Mi amigo G., que ya no es más mi amigo, se fue a vivir a Madrid. Trabajaba en un diario, quería rajar de la Argentina dónde todo fracasa siempre. Vio la oportunidad y se fue.
La verdad que le iba bien, vivía en Madrid en un barrio pobre pero muy bonito, ganaba en euros y empezaba a ahorrar, descubría las delicias de estar en Europa, en fin. Como cualquier persona que se va del país, tenía cierta necesidad de demostrar que su decisión había sido, por decirlo de algún modo, correcta. Lo que implicaba decir, aunque no lo dijera, que los que no nos habíamos ido del país éramos algo quedados, sin inquietudes. Unos pelotudos, para ser más precisos.
Mi amigo G. le enviaba mails a su madre, fotos del fin de semana que había pasado en Roma o en Paris, los museos que había visitado, una foto con Valdano en gamulán, cosas así. Los padres, gente que se había pasado la vida arañando la clase media, se sentían orgullosos y contaban en la fiambrería a algún vecino la situación de su hijo, o mostraban un regalo recibido, algo que su hijo les había enviado desde España. Un pulóver, una porción de jamón ibérico envasada al vacío, cosas así.
Mi amigo G. anunció que venía de visita, por una semana, al país. Debía hacer unos trámites, ir al consulado, llevarse una computadora que utilizaba para trabajar, ver a los amigos, esas cuestiones. Iba a pasar una semana en la casa de sus padres, en el departamentito sobre la calle Frías donde había transcurrido su infancia. Quería aprovechar la semana para estar con su familia, arreglamos para ir a comer pizza a ‘Nápoles’. Traía regalos e historias de un mundo desconocido. Alguien que se animaba a romper el cascarón, a crecer, a seguir.
El asunto fue así.
Llegó, G., a Argentina, y se fue derechito para la casa de sus padres que habían armado una cena para esa misma noche con toda la familia. Había besos y abrazos en la pequeña cocina donde estaba la mesa revestida con fórmica naranja. Dejó la valija en su cuarto, le pareció mucho más chico de lo que lo recordaba, su pequeña cama individual, el poster de Jaco Pastorius pegado sobre la puerta.
Sentía que sus padres estaban más viejos, aunque todo el año y medio de su ausencia le habían respondido siempre que estaban bárbaros, que todo estaba muy bien.
Su madre, que era profesora de piano, le preguntó si quería tomar algo. Y mi amigo G. dijo que quería un té. De pronto tuvo ganas, G., de defecar. G. fue al baño a cagar.
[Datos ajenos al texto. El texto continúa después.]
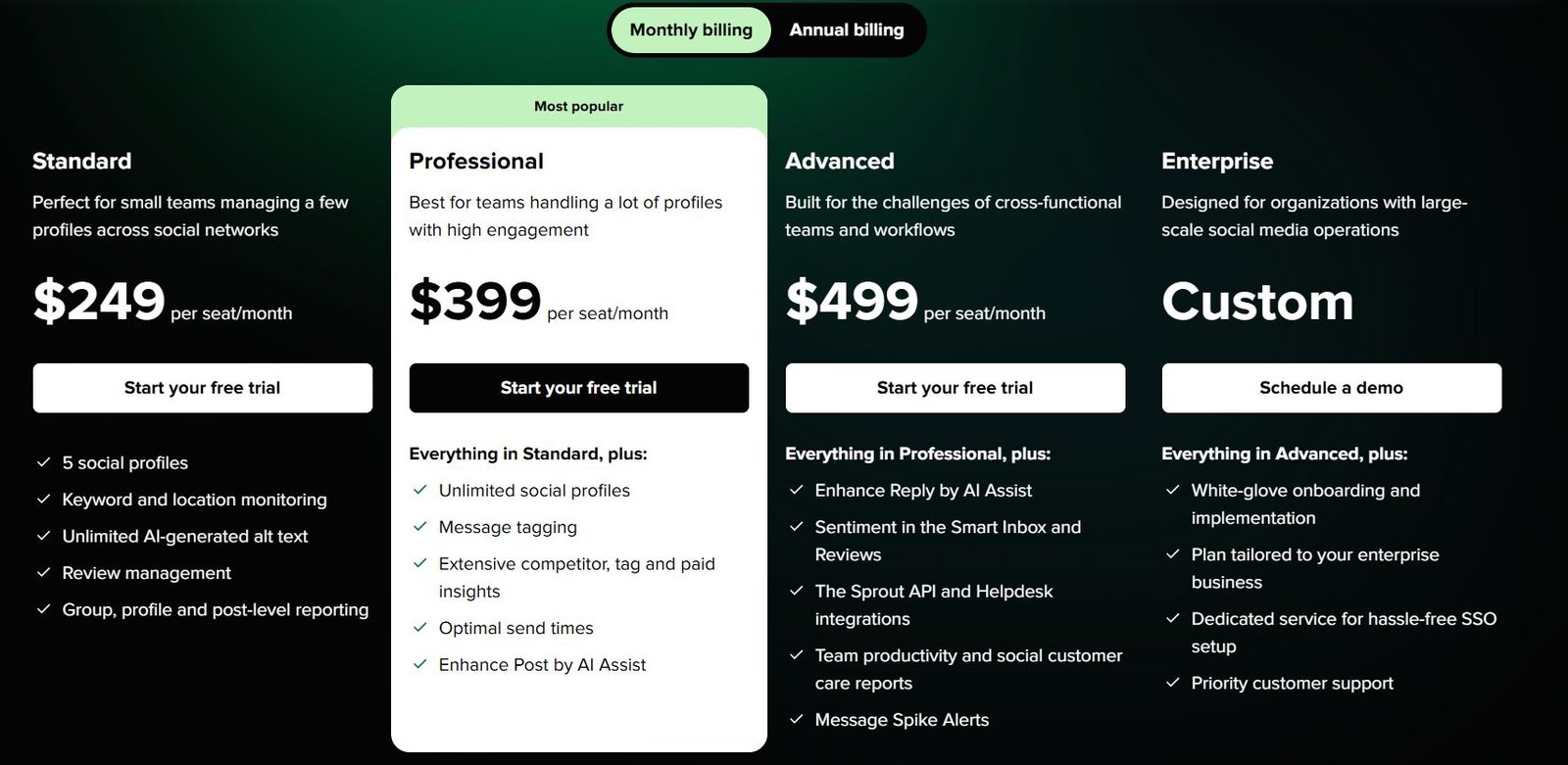Click checkmark next to Enhance Reply by AI Assist

tap(796, 490)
Cagó, G., en el baño de ajados azulejos celestes donde había cagado siendo niño. Cagó en medio de un torbellino de emociones, de recuerdos, Todo lo que había sido, de dónde venía y cómo se había ido abriendo paso hacia un promisorio futuro. Ya se consolidaba y pintaba la posibilidad de cambiar de trabajo. Ser ciudadano europeo, moverse por el mundo, se llevaba a su novia a vivir con él. Las cosas parecían fluir.
Terminó de cagar, G., y se dio cuenta que no había papel higiénico.
–¡Maaa! –Gritó y era chico otra vez– ¡Papel!
–Ah, sí –dijo la madre, acercándose a la puerta–. A ver, esperá. Ahí bajo a comprar.
Y entonces G. supo que si había que bajar a comprar, era porque su madre ya no usaba papel higiénico para limpiarse el culo. Entendió, G., aunque entender no fuera quizás el verbo exacto pero tampoco encontraba otra forma de procesarlo, entendió, decía, que el papel higiénico había pasado a ser un objeto de lujo en la casa de sus padres. Que quizás sus padres para limpiarse el culo debían robar servilletas de papel de los bares, o quizás se limpiaban el culo con papel de diario. Que mientras él los llamaba desde España y sus padres le decían ‘bien’, o ‘bárbaro’, quizás acababan de limpiarse el culo con la mano, porque no tenían dinero para comprar papel.
Y se largó a llorar, G., ahí sentado mientras esperaba que su madre volviera de la calle con un rollo de papel higiénico. Se le ocurrió pensar que las cosas no eran, nunca habían sido lo que parecían.
Mi amigo G. ya no es más mi amigo, pero recuerdo esta bellísima historia y eso es todo lo que quería decir.